Bank Street students demonstrate their dances and art, inspired by Remy Charlip. Assisting is Henoch Spinola of Mary Seidman and Dancers.

It’s a Monday morning in March at the Bank Street School for Children in New York City, and Mary Seidman’s class of 7- to 8-year-olds is demonstrating “airmail shapes” for an audience of 200 peers. A woman walks onstage with a white cloth banner. She holds it up to the audience, revealing a black painted outline of two abstract shapes. At the sight of the shapes, two boys jump up from the front row and re-create the shapes with their bodies: One boy assumes a tabletop position, planting hands and knees into the floor; the other perches on folded knees atop his friend’s back, with arms stretched out in wide blades like an airplane. They hold the position for roughly 10 seconds, and then as the woman drops the banner, they quickly return to their seats. Another two kids jump up to create their shape in front of a banner held by another dancer.

This demonstration is the culmination of Seidman’s first-ever 10-week integrated arts unit on the books, visual art and choreography of the late Remy Charlip (based on a unit created by Catherine Gallant). A children’s book author, illustrator, actor and founding member of Merce Cunningham Dance Company, Charlip created a choreographic method called the “airmail dance” in the 1960s.
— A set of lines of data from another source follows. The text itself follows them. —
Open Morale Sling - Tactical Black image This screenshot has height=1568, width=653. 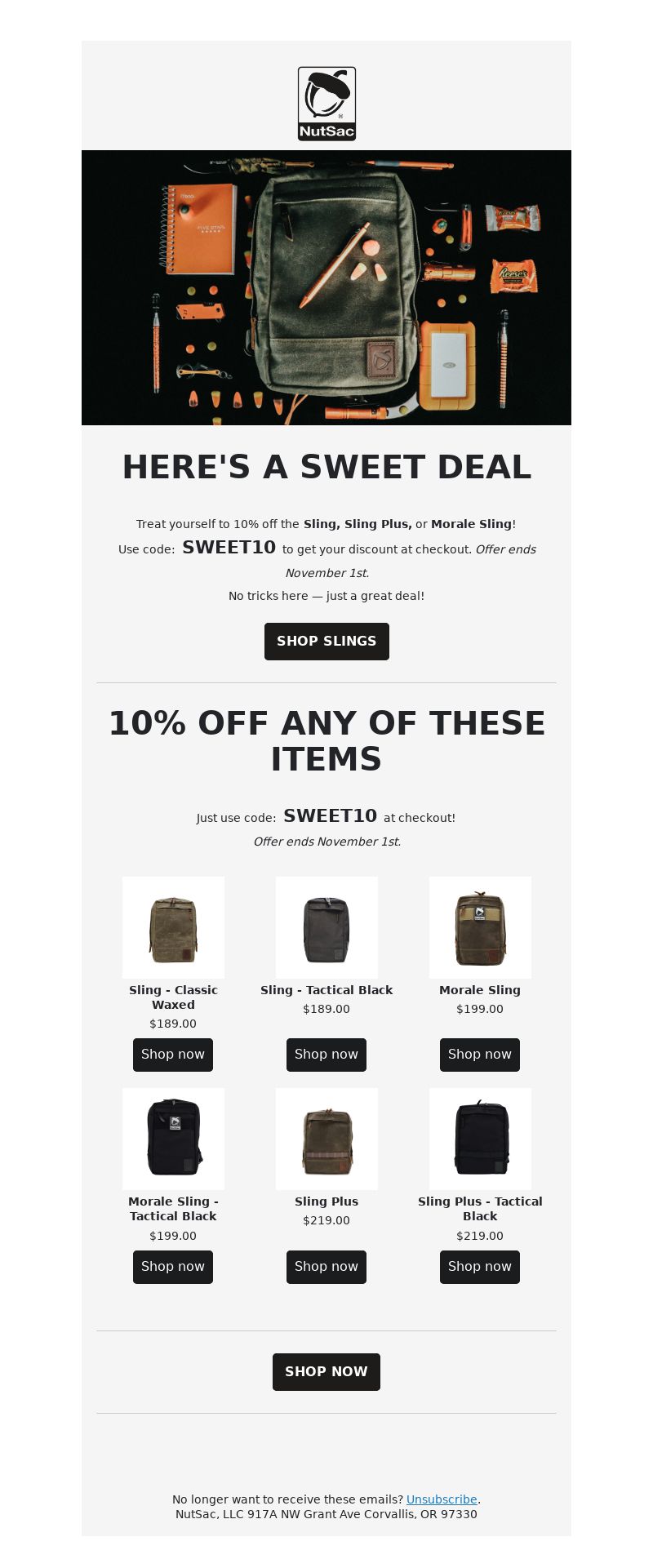[173, 1139]
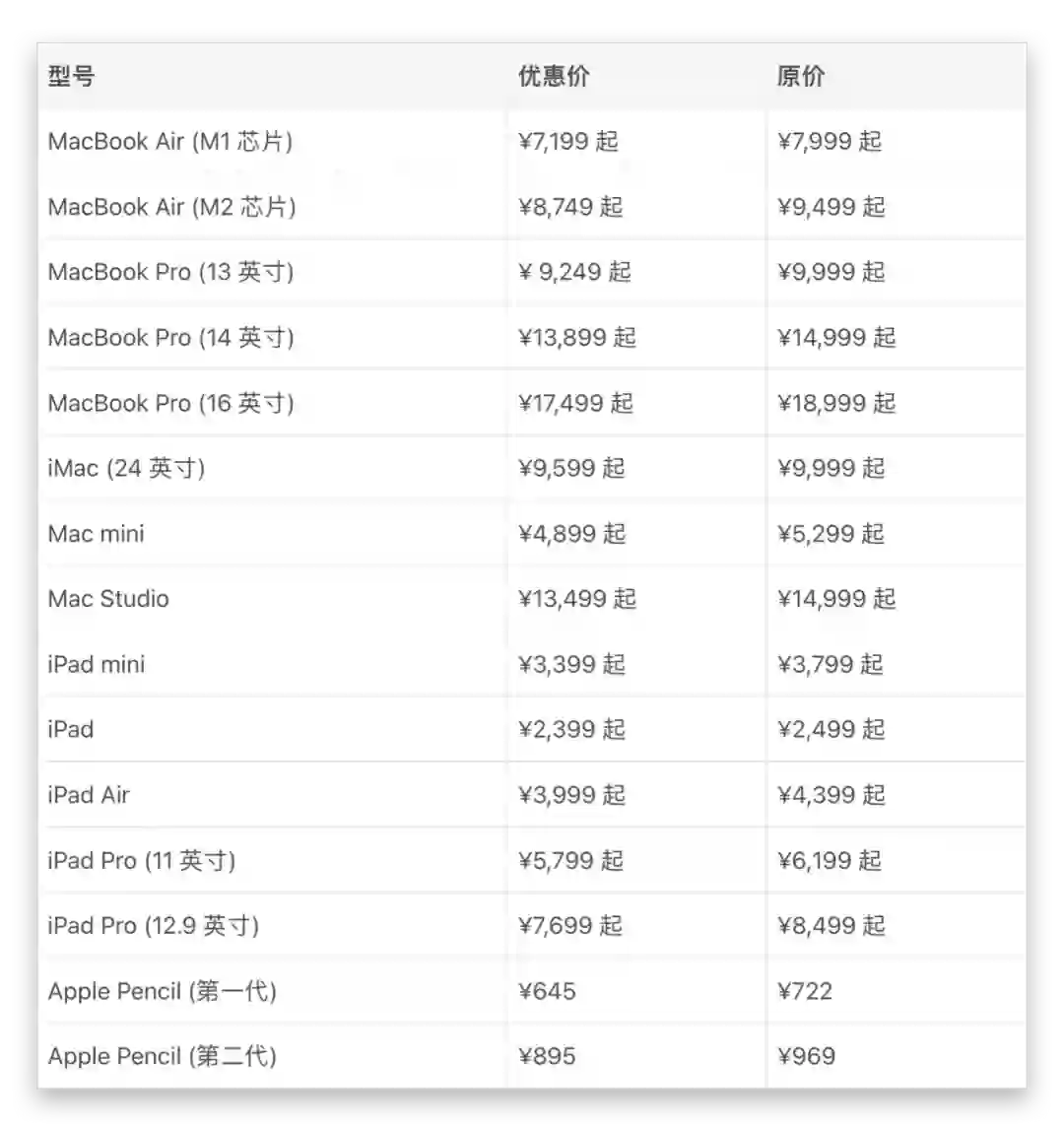The width and height of the screenshot is (1064, 1130).
Task: Click the 型号 column header
Action: pos(71,77)
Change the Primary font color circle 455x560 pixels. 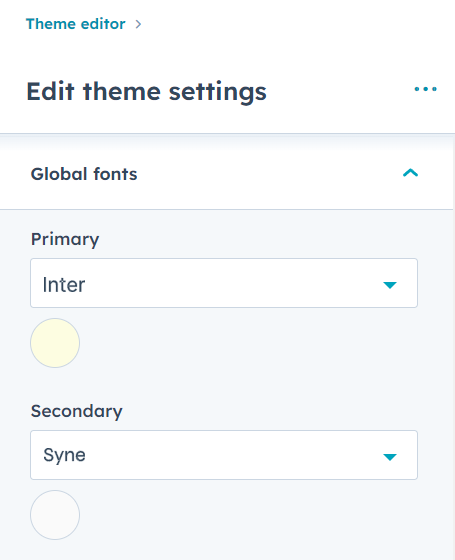coord(55,343)
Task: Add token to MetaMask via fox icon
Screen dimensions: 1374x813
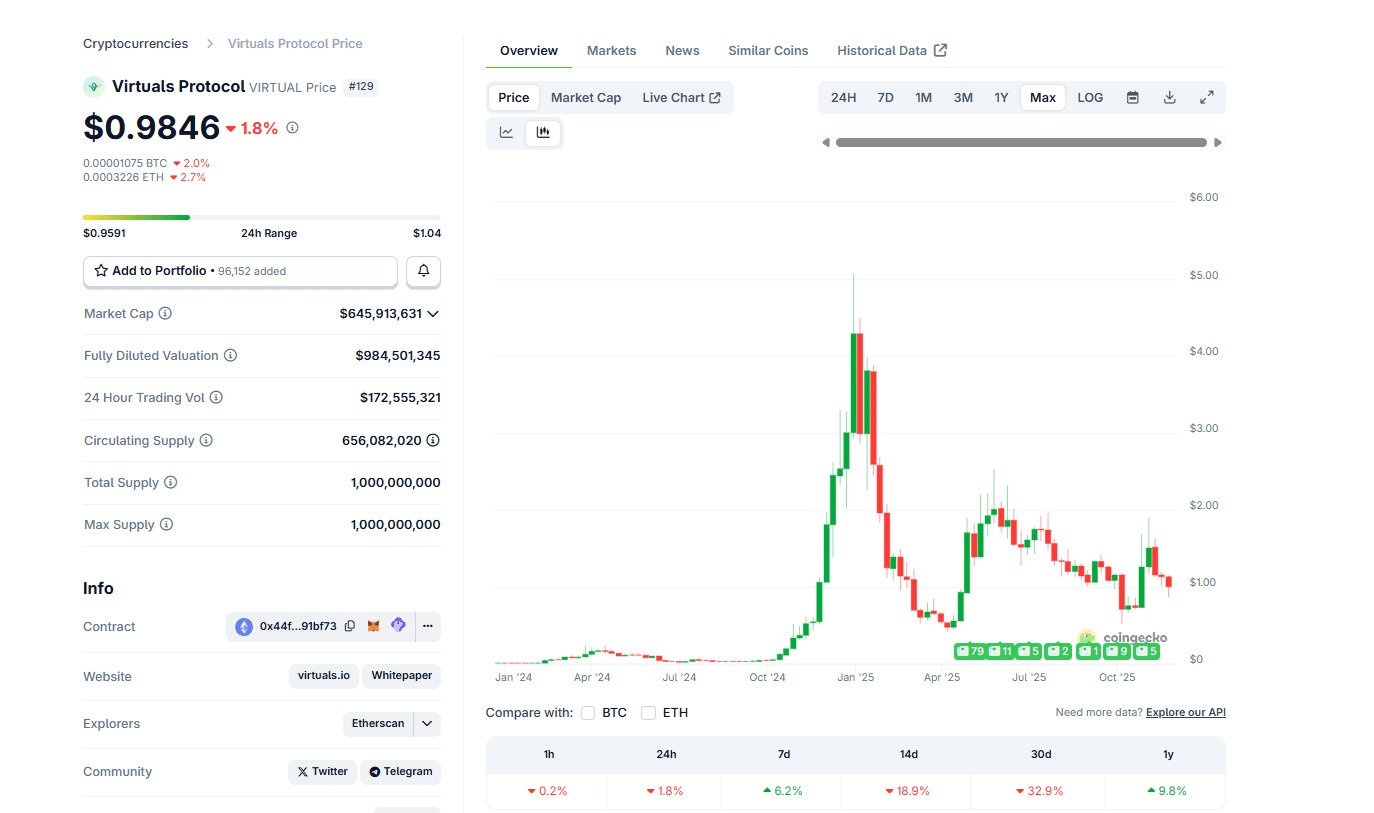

He would draw a series of poses and then send them to a dance company. The dancers would arrange the poses in whatever order they liked and then add transitions to move from one pose to the next. In this way, Charlip provided the framework for a dance without ever being present.

Seidman had been teaching at the Bank Street School for three years when she became inspired by Charlip’s work. “I identified with him a lot because, not only was he a choreographer in the downtown dance scene like I am, but he was highly empathetic with children,” she says. “He knew how to write books for kids and his stories translate so naturally into choreography.” She saw a huge potential for learning through multiple mediums using Charlip’s methods and literature, so she decided to create a unit of study on Charlip for her movement and physical education classes at Bank Street.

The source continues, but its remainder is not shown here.